▶ REQUIRED TASK
Set down the entries from the line containing "Task: Click the 0.618" through the line containing "Action: click(585, 843)" word for word, both ends included, and nothing else.

***

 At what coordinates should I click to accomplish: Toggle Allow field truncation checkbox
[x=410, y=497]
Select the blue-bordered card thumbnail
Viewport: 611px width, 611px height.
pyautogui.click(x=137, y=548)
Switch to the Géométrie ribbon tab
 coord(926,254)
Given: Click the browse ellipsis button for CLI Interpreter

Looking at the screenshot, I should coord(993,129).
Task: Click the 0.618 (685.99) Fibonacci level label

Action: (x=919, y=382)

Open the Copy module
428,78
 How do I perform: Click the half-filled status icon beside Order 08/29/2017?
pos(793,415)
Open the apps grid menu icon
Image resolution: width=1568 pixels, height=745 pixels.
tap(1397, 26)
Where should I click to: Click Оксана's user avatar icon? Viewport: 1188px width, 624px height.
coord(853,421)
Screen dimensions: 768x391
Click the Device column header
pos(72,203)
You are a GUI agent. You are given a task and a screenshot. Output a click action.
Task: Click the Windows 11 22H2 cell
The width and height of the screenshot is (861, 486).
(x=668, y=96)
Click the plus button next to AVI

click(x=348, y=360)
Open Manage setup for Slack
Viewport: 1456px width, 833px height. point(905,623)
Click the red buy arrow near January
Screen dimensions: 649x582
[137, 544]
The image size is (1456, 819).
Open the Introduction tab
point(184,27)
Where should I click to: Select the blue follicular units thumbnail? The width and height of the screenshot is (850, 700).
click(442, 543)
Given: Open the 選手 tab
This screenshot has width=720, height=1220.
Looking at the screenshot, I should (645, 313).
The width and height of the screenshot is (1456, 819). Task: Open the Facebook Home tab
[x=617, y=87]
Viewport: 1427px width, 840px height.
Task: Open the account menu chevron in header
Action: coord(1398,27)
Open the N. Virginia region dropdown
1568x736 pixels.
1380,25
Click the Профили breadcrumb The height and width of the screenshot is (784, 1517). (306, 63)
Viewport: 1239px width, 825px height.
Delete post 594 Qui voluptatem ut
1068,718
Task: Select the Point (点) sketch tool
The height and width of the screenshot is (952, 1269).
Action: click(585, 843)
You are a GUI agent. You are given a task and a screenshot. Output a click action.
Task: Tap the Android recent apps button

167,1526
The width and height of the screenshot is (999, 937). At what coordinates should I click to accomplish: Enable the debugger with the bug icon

***

▶ SOLUTION TO THE EXERCISE
Task: Click the 0.618 (685.99) Fibonacci level label

Action: (x=919, y=382)

Open the Copy module
428,78
 How do I perform: Click the half-filled status icon beside Order 08/29/2017?
pos(793,415)
Open the apps grid menu icon
Image resolution: width=1568 pixels, height=745 pixels.
tap(1397, 26)
Where should I click to: Click Оксана's user avatar icon? Viewport: 1188px width, 624px height.
coord(853,421)
Screen dimensions: 768x391
Click the Device column header
pos(72,203)
You are a GUI agent. You are given a task and a screenshot. Output a click action.
Task: Click the Windows 11 22H2 cell
The width and height of the screenshot is (861, 486).
(x=668, y=96)
Click the plus button next to AVI

click(x=348, y=360)
Open Manage setup for Slack
Viewport: 1456px width, 833px height. point(905,623)
Click the red buy arrow near January
Screen dimensions: 649x582
[137, 544]
The image size is (1456, 819).
Open the Introduction tab
point(184,27)
Where should I click to: Select the blue follicular units thumbnail? The width and height of the screenshot is (850, 700).
click(442, 543)
Given: Open the 選手 tab
This screenshot has width=720, height=1220.
Looking at the screenshot, I should (645, 313).
The width and height of the screenshot is (1456, 819). Task: Open the Facebook Home tab
[x=617, y=87]
Viewport: 1427px width, 840px height.
Task: Open the account menu chevron in header
Action: coord(1398,27)
Open the N. Virginia region dropdown
1568x736 pixels.
1380,25
Click the Профили breadcrumb The height and width of the screenshot is (784, 1517). (306, 63)
Viewport: 1239px width, 825px height.
Delete post 594 Qui voluptatem ut
1068,718
Task: Select the Point (点) sketch tool
The height and width of the screenshot is (952, 1269).
Action: click(585, 843)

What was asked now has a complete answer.